● **Work instructions**:
(a) Update the forum excerpt about AI models by rewriting the part that opens with "Of course, when" and closes with "to plan, etc.", with "plan" replaced by "review".
(b) According to the forum excerpt about AI models, why is the writer forced to use Gemini on personal projects?

═════ Text provided

Of course, when I tried it on something else it rewrote every line in the file for no good reason, applied changes directly when I told it just to plan, etc.
So maybe it has one strength.
Ha! I find that Gemini is quite useful - if only because I am forced to use it (on my personal projects) because it's the only one that has unlimited interaction for "free"
It has its limitations, yes, but so does Claude (which I am leaning on too heavily at work at the moment)
I am upset because now anthropic, openai, meta, etc will continue their smear campaigns here. But I am also happy because it will make HN less useful when they do.
Everything is a give and take I guess. Excited to see where the equilibrium sits
What I want is more fully open models where everything is shared. Data, training algorithms, weights. That way we can figure out if we should trust it.
I think it's also unfair to say their success is solely due to stealing data. They are contributing a lot of advances to the literature about what they are doing. The proof is in the results we have 27b models you can vibe code with. Not 1t+
It's murky sure. But there are smear campaigns about how people can't trust China too. There's some truth to that too but we can't trust the US either so local models are an interesting way for China to offer us some level of sovereignty.

══════════
═════ Extracted entries

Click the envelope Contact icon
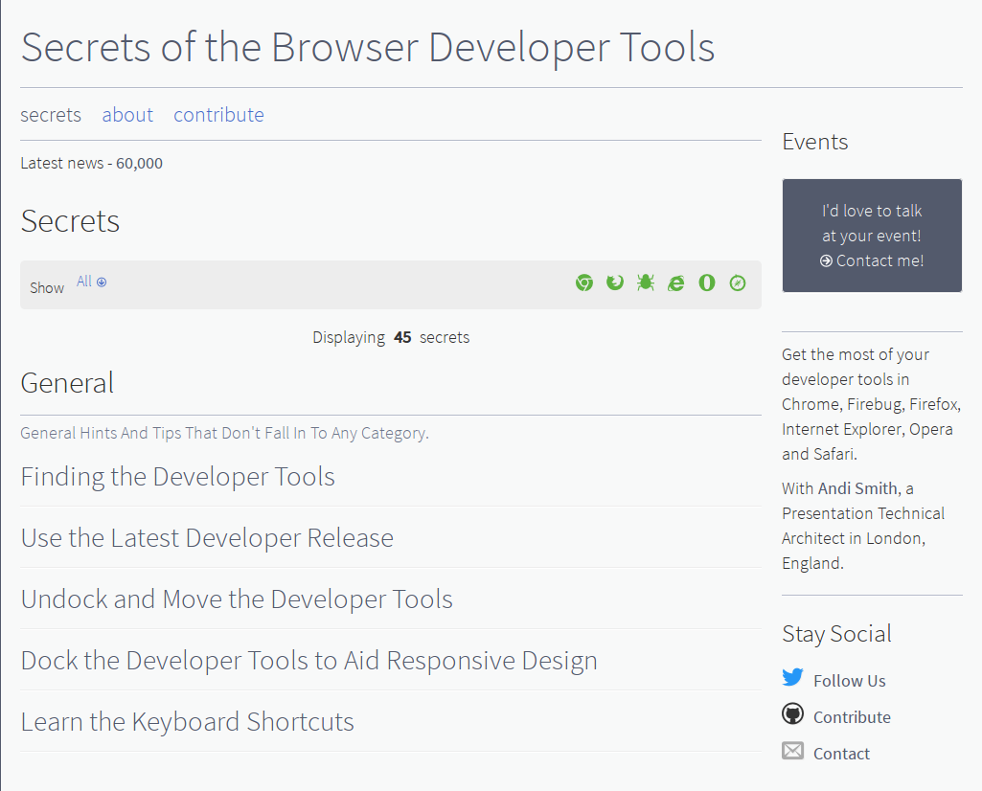This screenshot has height=791, width=982. pos(792,751)
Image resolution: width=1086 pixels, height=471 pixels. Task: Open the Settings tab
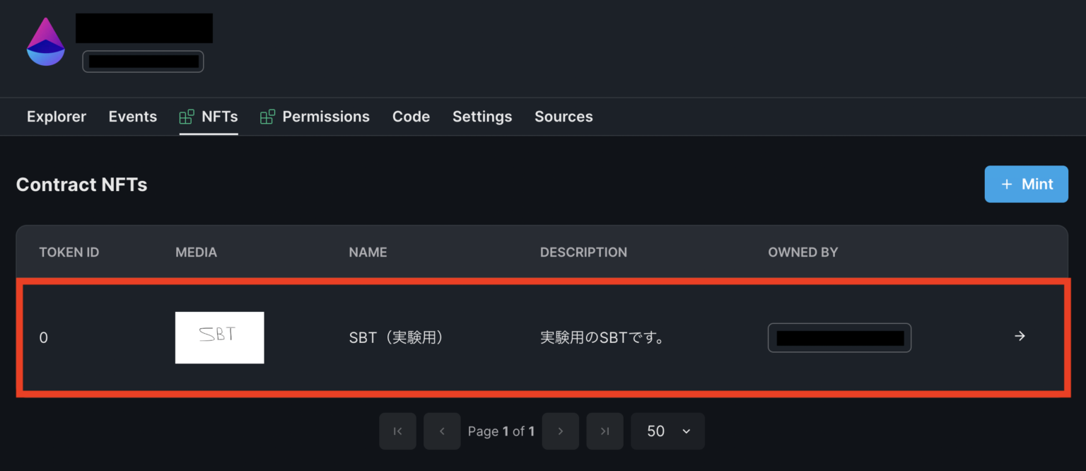click(481, 116)
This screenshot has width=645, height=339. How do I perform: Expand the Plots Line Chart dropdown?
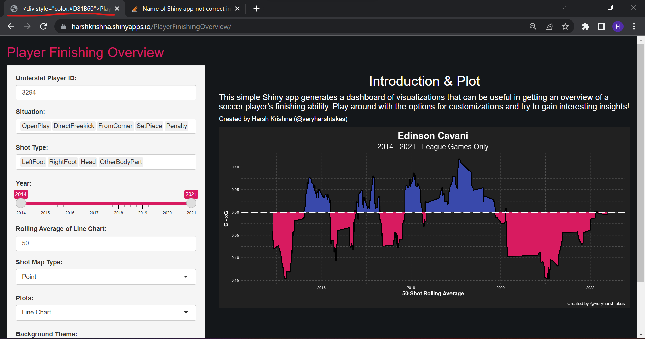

══════════

● **List of solutions**:
(a)
Of course, when I tried it on something else it rewrote every line in the file for no good reason, applied changes directly when I told it just to review, etc.

(b) It is the only one that offers unlimited interaction for "free."